[Stored data entries]

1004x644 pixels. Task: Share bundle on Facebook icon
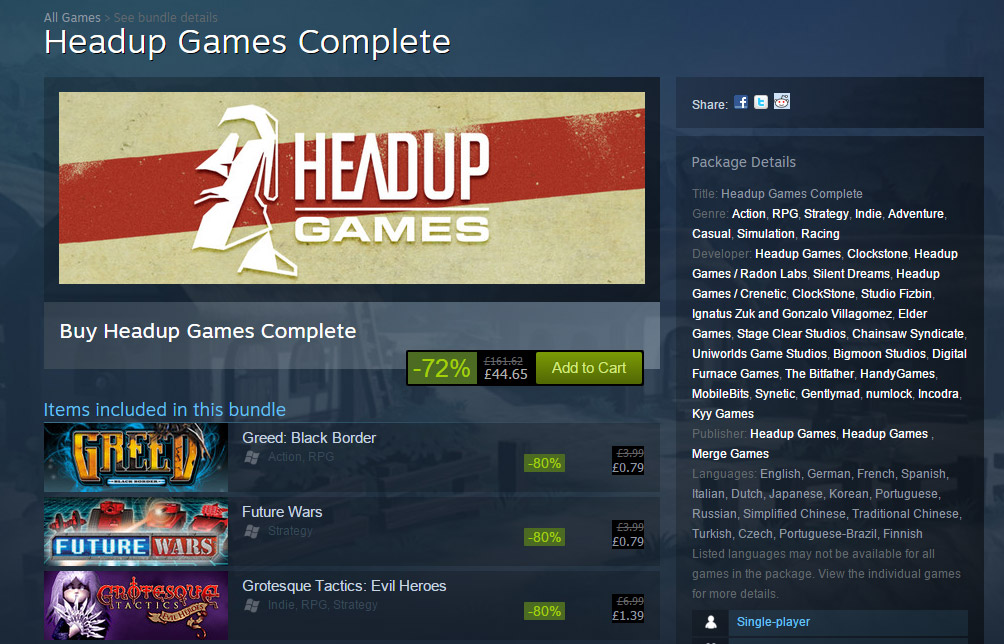pyautogui.click(x=741, y=102)
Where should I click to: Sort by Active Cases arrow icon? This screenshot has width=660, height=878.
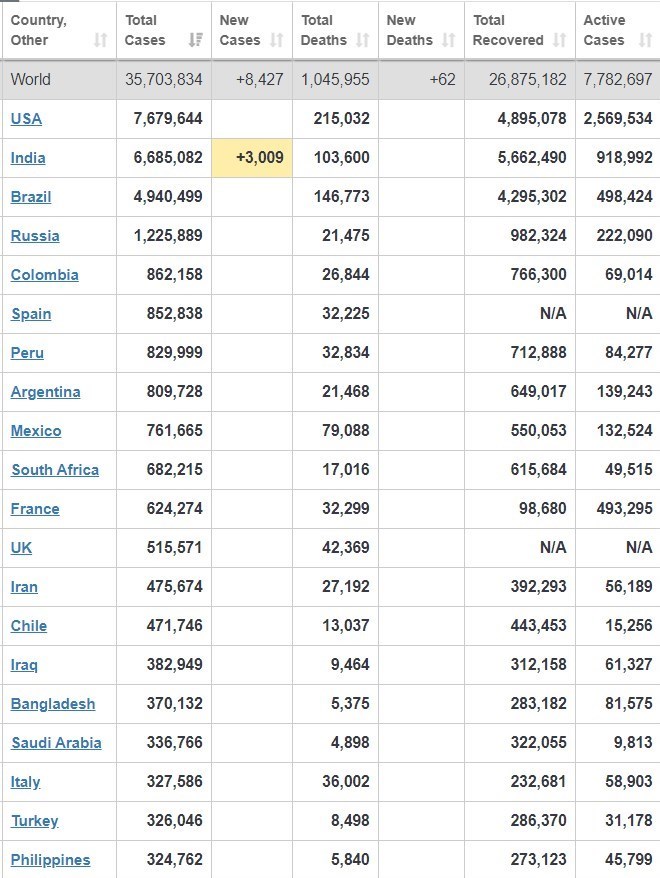643,40
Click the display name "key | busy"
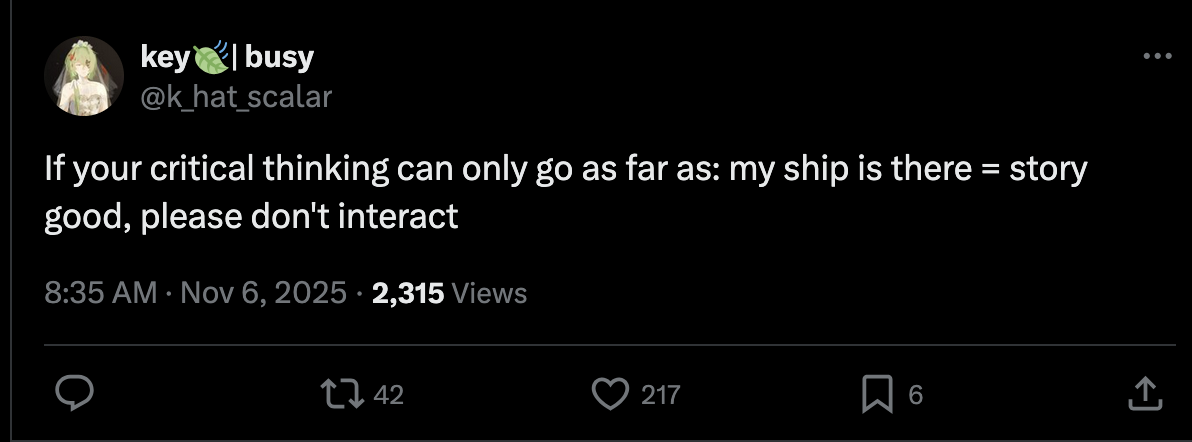 (x=227, y=57)
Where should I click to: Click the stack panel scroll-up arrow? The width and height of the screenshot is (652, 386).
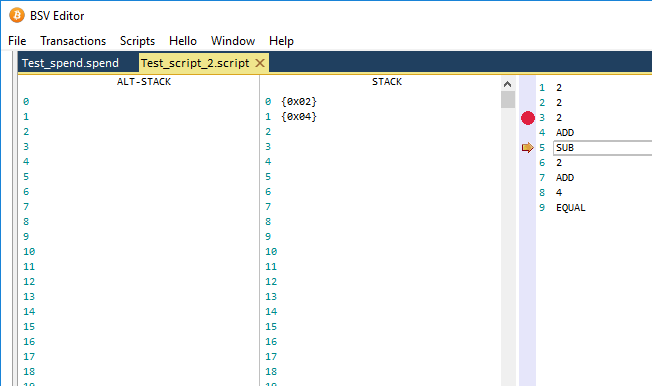click(507, 84)
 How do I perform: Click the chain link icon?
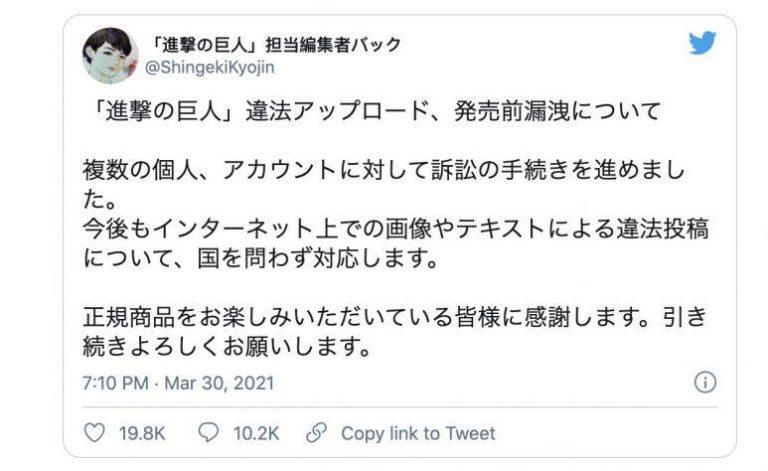click(x=317, y=433)
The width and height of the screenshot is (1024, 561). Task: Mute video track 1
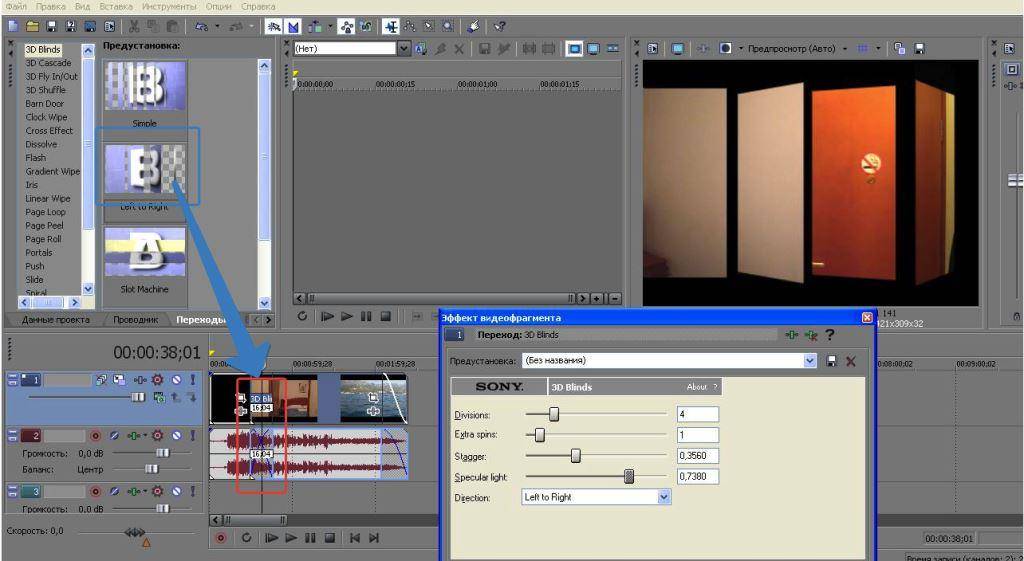click(176, 380)

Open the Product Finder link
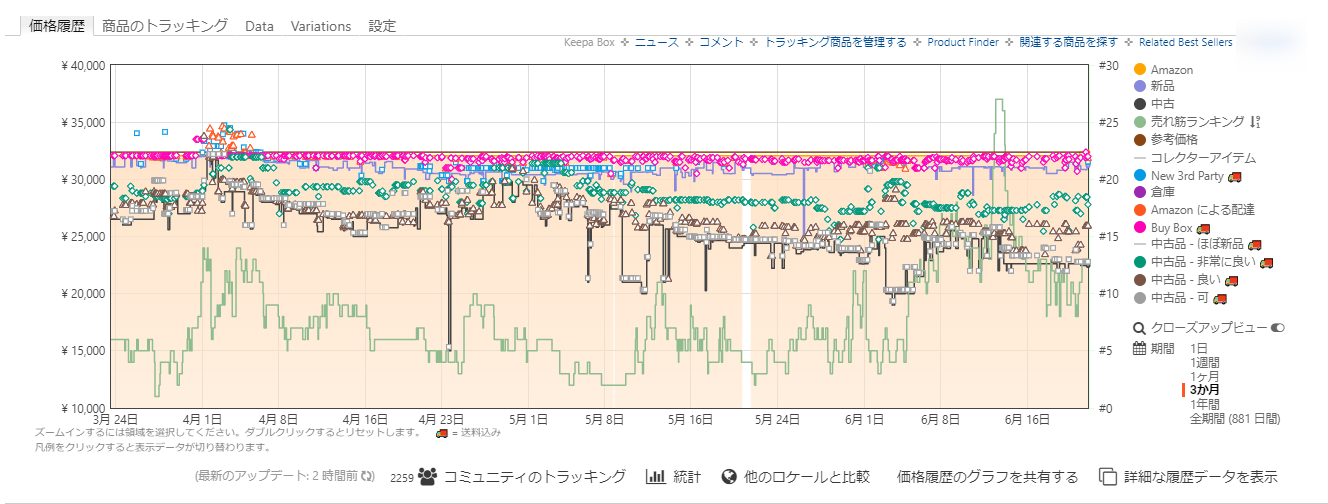pyautogui.click(x=962, y=42)
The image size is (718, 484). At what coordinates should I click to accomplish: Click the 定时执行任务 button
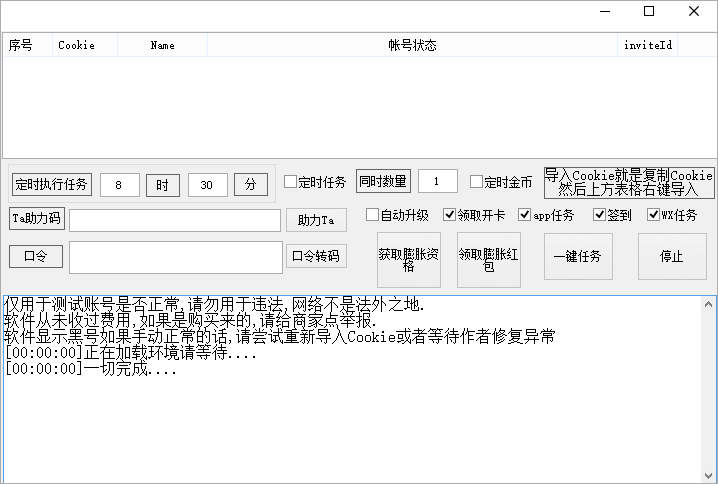51,184
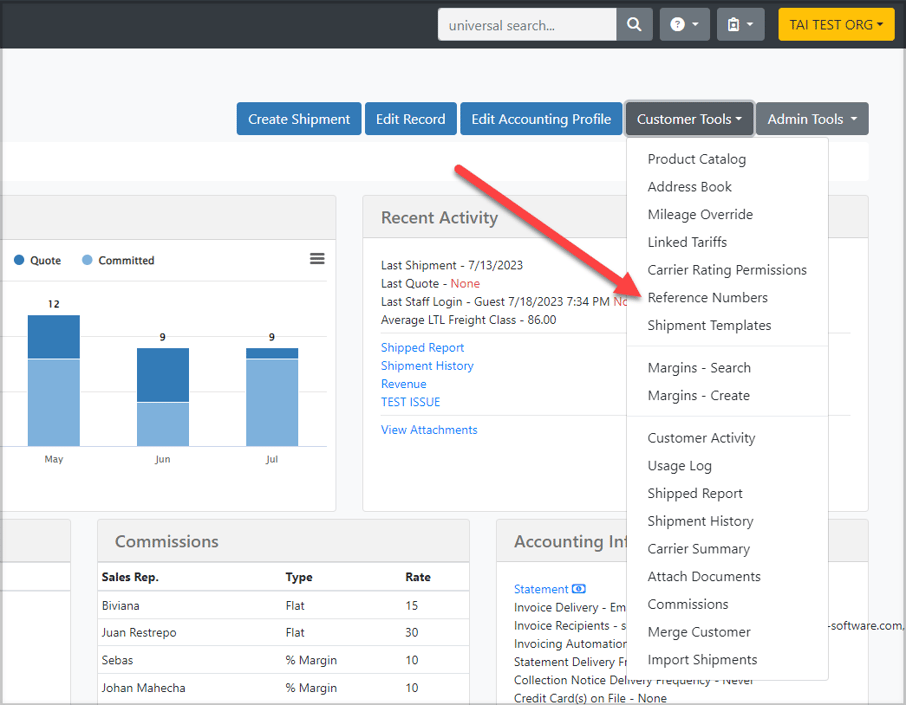
Task: Focus the universal search field
Action: [527, 24]
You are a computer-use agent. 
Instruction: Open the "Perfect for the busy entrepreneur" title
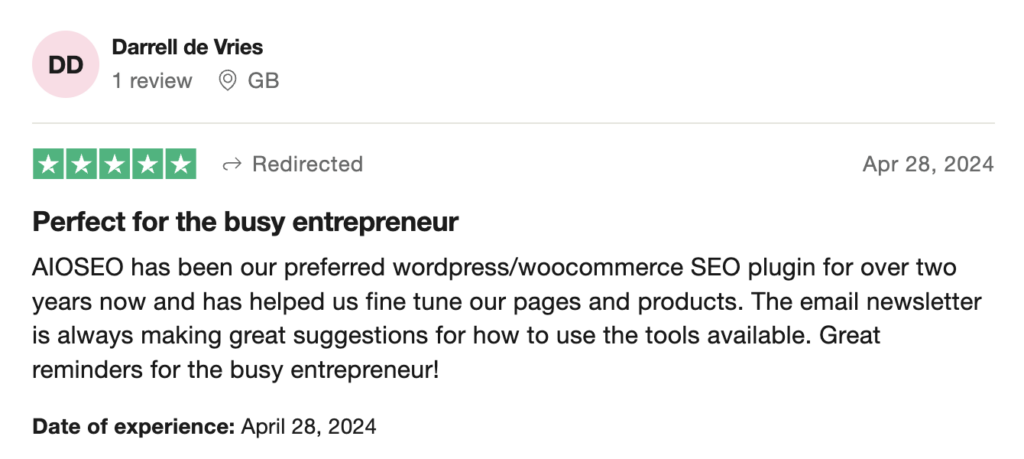(245, 222)
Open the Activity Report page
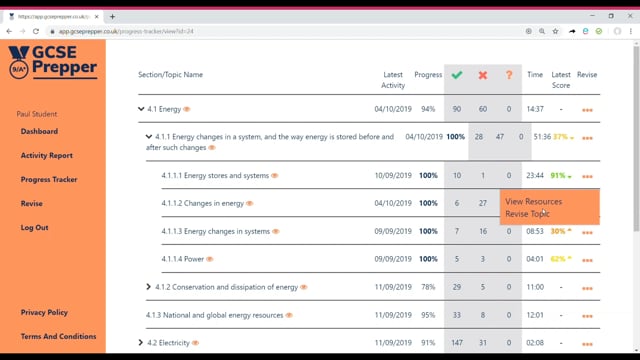This screenshot has width=640, height=360. tap(47, 156)
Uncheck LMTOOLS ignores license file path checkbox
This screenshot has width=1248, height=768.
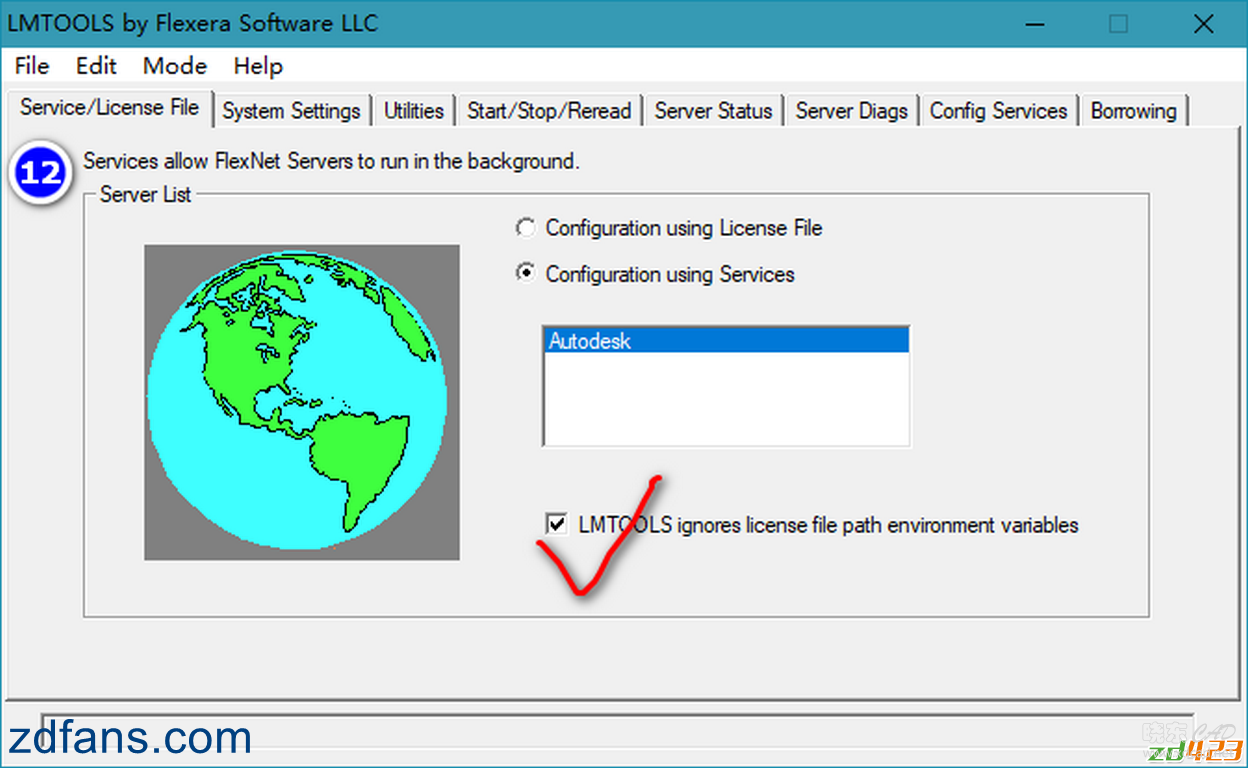[555, 524]
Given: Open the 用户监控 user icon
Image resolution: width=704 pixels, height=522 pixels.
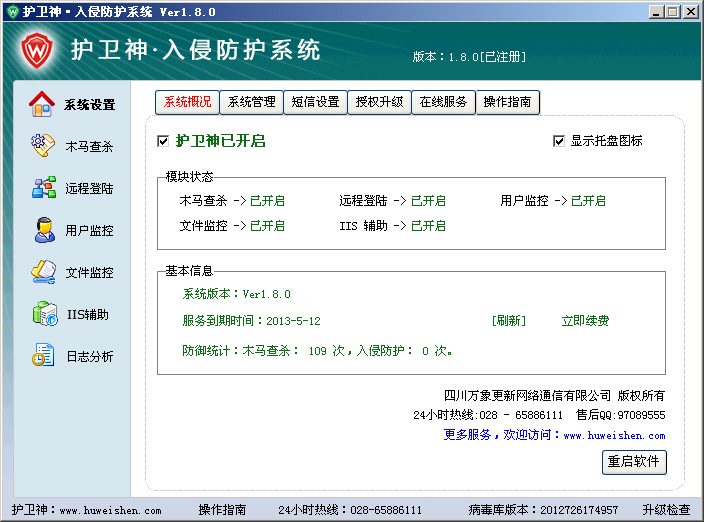Looking at the screenshot, I should (42, 230).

## Task to complete:
Return the rows above line for line with the pictures left out.

## Problem solution:
1004x644 pixels. Task: Share bundle on Facebook icon
pyautogui.click(x=741, y=102)
Where should I click to: Sort by Active Cases arrow icon? This screenshot has width=660, height=878.
643,40
Click the display name "key | busy"
 (x=227, y=57)
Where should I click to: Click the stack panel scroll-up arrow? The width and height of the screenshot is (652, 386).
click(507, 84)
 How do I perform: Click the chain link icon?
click(x=317, y=433)
The width and height of the screenshot is (1024, 561). Task: Mute video track 1
click(176, 380)

Open the Product Finder link
pyautogui.click(x=962, y=42)
The image size is (718, 484). At what coordinates should I click to accomplish: Click the 定时执行任务 button
51,184
Task: Focus the universal search field
Action: [527, 24]
You are a computer-use agent. 
Instruction: Open the "Perfect for the busy entrepreneur" title
(245, 222)
Open the Activity Report page
This screenshot has width=640, height=360. tap(47, 156)
Uncheck LMTOOLS ignores license file path checkbox
This screenshot has width=1248, height=768.
[555, 524]
Given: Open the 用户监控 user icon
Image resolution: width=704 pixels, height=522 pixels.
Looking at the screenshot, I should (42, 230).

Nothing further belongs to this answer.